There are changes that have a relatively simple effect, there are changes that have a larger effect (upsetting a market or ecosystem), and then there are the changes that upset just about everything you’re used to.
That last group offers the greatest opportunities, but also the greatest threats, and not just directly.
When the automobile came on the scene, for instance, horse stablers, buggy manufacturers, harness makers and blacksmiths for horseshoes all faced a changed market. But the real changes ripped up politics (those who promised paved roads got elected, but paving and maintaining roads became a public sector function as a result), living conditions (land away from rail stations and tram stops suddenly became valuable, leading to mass suburbanization), “big box” retail became possible, downtowns were reconfigured … oh, and teenage pregnancies skyrocketed.
In the longer range, of course, the open road became the tailback of brake lights: the freedom promised in the early days, when cars were thin on the ground, became the congestion and traffic jam we live with today.
These very large changes tend to give you some decent response time — but the greatest opportunities are in the early days. (In Toronto, for instance, the Canadian Northern Railway recognized the opportunity to buy farmland and created the city’s first automobile suburb: Leaside.)

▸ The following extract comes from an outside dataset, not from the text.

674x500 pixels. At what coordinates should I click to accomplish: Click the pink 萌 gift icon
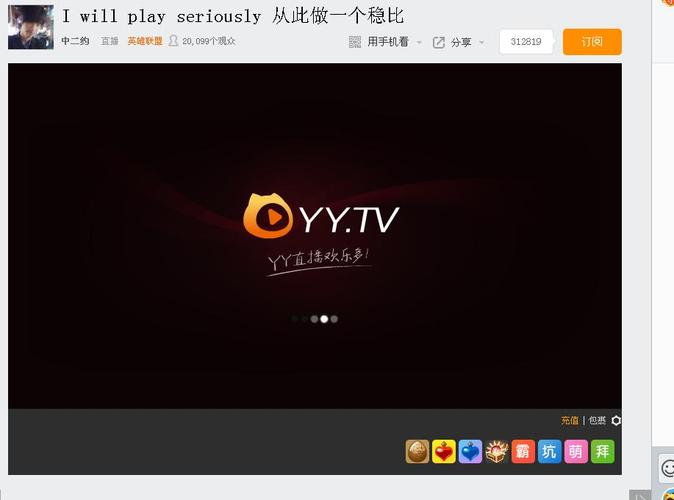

Right now there are several major transitions calling for attention. Today I’d like to talk about a simple one: the notion of cloud computing. You may be familiar with it through the use of the iCloud (iPhone, iPad) or Google Apps (Android devices) offerings.
For enterprises of all types, what the cloud actually signals is a fundamental shift in the way they build or implement applications to support the business. In other words, this affects everyone, public, private or not-for-profit sector.
The idea behind the cloud for a business is “variable capacity”. You have more customers all of a sudden? Turn on a few more instances of your applications to “up the power” — much like turning on a few lights when it suddenly gets dark in a mid-day thunderstorm outside. Shut them down when the burst passes.
For the enterprise, this makes their IT base a variable cost, responsive to business load, instead of a fixed cost that has to be bought to handle peak conditions. This is as true whether the cloud is implemented privately as if public cloud facilities are used (and the wise enterprise will use a hybrid of the two).
What’s holding this oh-so-obvious shift back is the equivalent of being an early automobile or truck owner. For motor vehicles, good roads and gas stations had to emerge to really take off and open up the opportunities for real estate development, expanding housing sizes, etc. For information technology, the roadblock is the existing application portfolio.
It was all designed for the world we’re coming from. It’s not generally capable of using variable numbers of instances of itself responding to load.
Now as with all transitions, those who profited from the older model have a vested interest in slowing the change, or diverting it. But the opportunities come from deciding to move as quickly as possible into the new order, once you’ve decided the change is real.
That last point is the point of today’s post. That something can be done doesn’t mean it will be done. On the other hand, the main chance comes from making the leap from old to new earlier rather than later. That’s a judgement call — and a key part of doing your own personal due diligence.